EHA 2018 | JAK inhibition in steroid–refractory GvHD

Approximately 50% of patients receiving allogeneic hematopoietic stem cell transplantation (allo-HSCT) develop graft-versus-host disease (GvHD), a severe complication which leads to inferior nonrelapse mortality. The current standard for first-line therapy of GvHD are corticosteroids, nevertheless, 50–60% of these patients develop steroid-refractory GvHD (SR-GvHD) later on. Unfortunately, SR-GvHD is associated with very poor survival rates. In order to improve patient outcomes, new second-line therapy options are required.

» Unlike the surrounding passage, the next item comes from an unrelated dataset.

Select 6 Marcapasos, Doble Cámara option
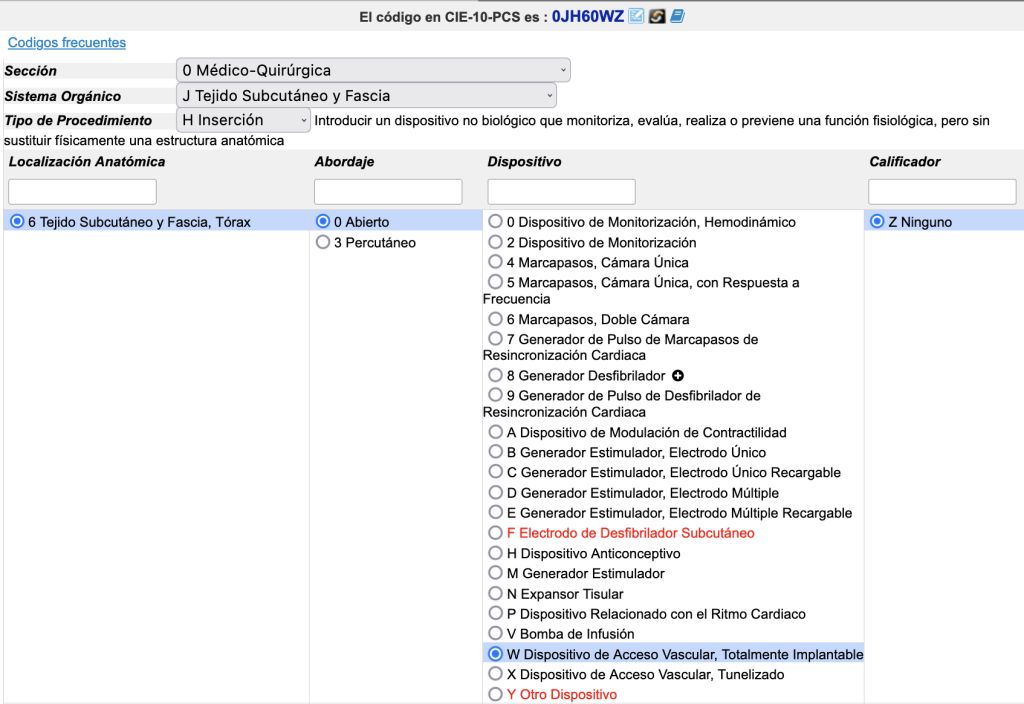 pyautogui.click(x=495, y=319)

At the 23^rd Annual Congress of EHA (European Hematology Association), Stockholm, Sweden,  Professor Nikolas Bubnoff from the University of Freiburg Medical Center, Freiburg, Germany, gave an overview on the role of JAK inhibition in the treatment of GvHD. Previous studies have demonstrated that proinflammatory cytokines are highly involved in GvHD pathogenesis. Janus kinases (JAKs) play an important role in T effector cell responses, thus inhibition of JAK pathway could effectively decrease acute GvHD. Ruxolitinib, a potent JAK inhibitor, provides a novel therapeutic approach by blocking pro-inflammatory signaling, thus reducing tissue damage as well as stimulating Treg cells in SR-GvHD.¹

Key messages about ruxolitinib (RUX)

• RUX attenuates inflammatory cytokines in myelofibrosis and shows rapid and constant decrease of splenomegaly, improvement of performance status and exercise capacity, weight gain, and ameliorates constitutional symptoms ²
• RUX suppresses donor T-cell activation in vitro³
• RUX reduces GvHD via increased Treg numbers in vivo³
• RUX reduces T-cell expansion and inflammatory cytokines in vivo³
• RUX induces T-regs leading long-term immunotolerance^3,4
• RUX does not compromise GVL in A20 model⁵
• RUX does not compromise protection from graft-versus-tumor (GVT) effect, overall survival and acute GVHD pathologic score at target organs were improved in treated mice⁶
• Topical RUX defends Lgr5+ skin stem cells and also improves skin homeostasis in skin GvHD⁷
• Retrospective data showed high response rate to RUX in heavily pretreated patients with acute or chronic SR-GvHD (ORR: 81.5% in aGvHD and 85.3% in cGvHD)⁸
• Prospective pilot study showed potent activity of RUX in SR-GvHD by blocking proinflammatory signaling and by endorsing tolerogenic Treg cells³
• RUX has also demonstrated clinical activity in pediatric SR-aGvHD subjects: in a retrospective analysis high rate of reversible adverse effects and a fair overall response rate of RUX were observed⁹

Active trials of JAK inhibition in GvHD

• GRAVITAS-301: Phase III multicenter, placebo-controlled, double blind randomized trial (n = 300 patients) to evaluate itacitinib for acute GvHD as first line treatment in combination with steroids
• REACH2: Phase III multicenter, open-label randomized trial (n = 308 patients) to evaluate ruxolitinib for patients with SR-GvHD as second line of therapy
• REACH3: Phase III multicenter, open-label randomized trial (n = 324 patients) to evaluate ruxolitinib for patients with SR-GvHD as second line of therapy
• RIG: Phase II multicenter, open-label, randomized trial (n = 148 patients) to evaluate ruxolitinib for patients with SR-GvHD as second line of therapy

In summary, Professor Bubnoff concluded that JAK inhibition provides clinical benefit and durable responses in patients with SR-GvHD. However, he further highlighted that these results need to be verified in ongoing prospective trials.